Development of S-aryl dithiocarbamate derived novel antiproliferative compound exhibiting tubulin bundling

Abstract

Cancer is a leading cause of human death, and there is a need to identify efficient and novel chemical scaffolds which could provide flexibility to cancer chemotherapeutics. This work introduces S-aryl dithiocarbamates belonging to a versatile group of organo-sulfur containing compounds as a hitherto unexplored class of effective anticancer drugs with promising pharmacophore properties. We synthesized a series of N-Boc piperazine containing S-aryl dithiocarbamates and identified compound 1 as a potent antiproliferative agent in lung, cervical, and breast cancer cell lines.

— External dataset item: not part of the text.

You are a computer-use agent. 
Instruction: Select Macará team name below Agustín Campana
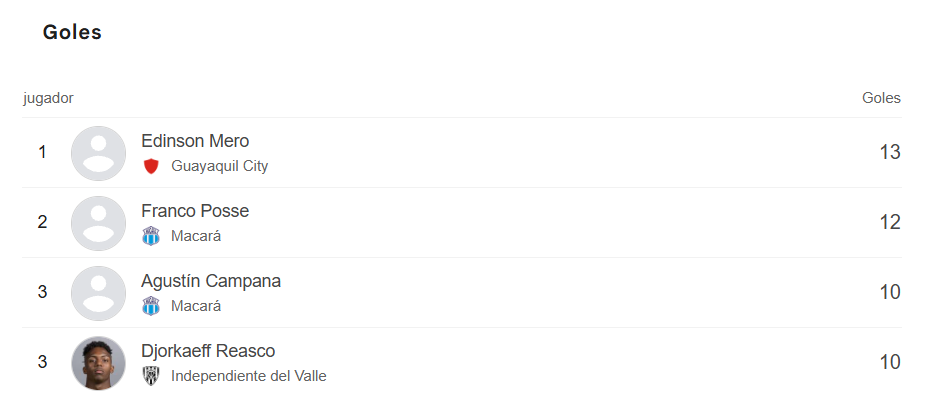(196, 306)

Compound 1 exhibited best inhibitory activity against cervical cancer cells, HeLa with an IC₅₀ of 0.432 ± 0.138 μM for 72 h, and lung cancer cells, A549 with an IC₅₀ of 0.447 ± 0.051 μM for 72 h. We further demonstrate that HeLa cells treated with this compound result in G₂/M phase cell cycle arrest, causing cell apoptosis due to the upregulation of the p53-p21 signaling pathway. Importantly, cells treated with compound 1 showed a novel tubulin bundling phenotype in fluorescence microscopy, which is a characteristic of microtubule-stabilizing anticancer drugs like paclitaxel. Interestingly, molecular docking analysis revealed reasonable binding of compound 1 in the taxol-binding pocket of β-tubulin, making it a promising candidate for microtubule stabilization based anticancer drug discovery.

Keywords: Apoptosis; Cancer; Cell cycle; Dithiocarbamate; Tubulin.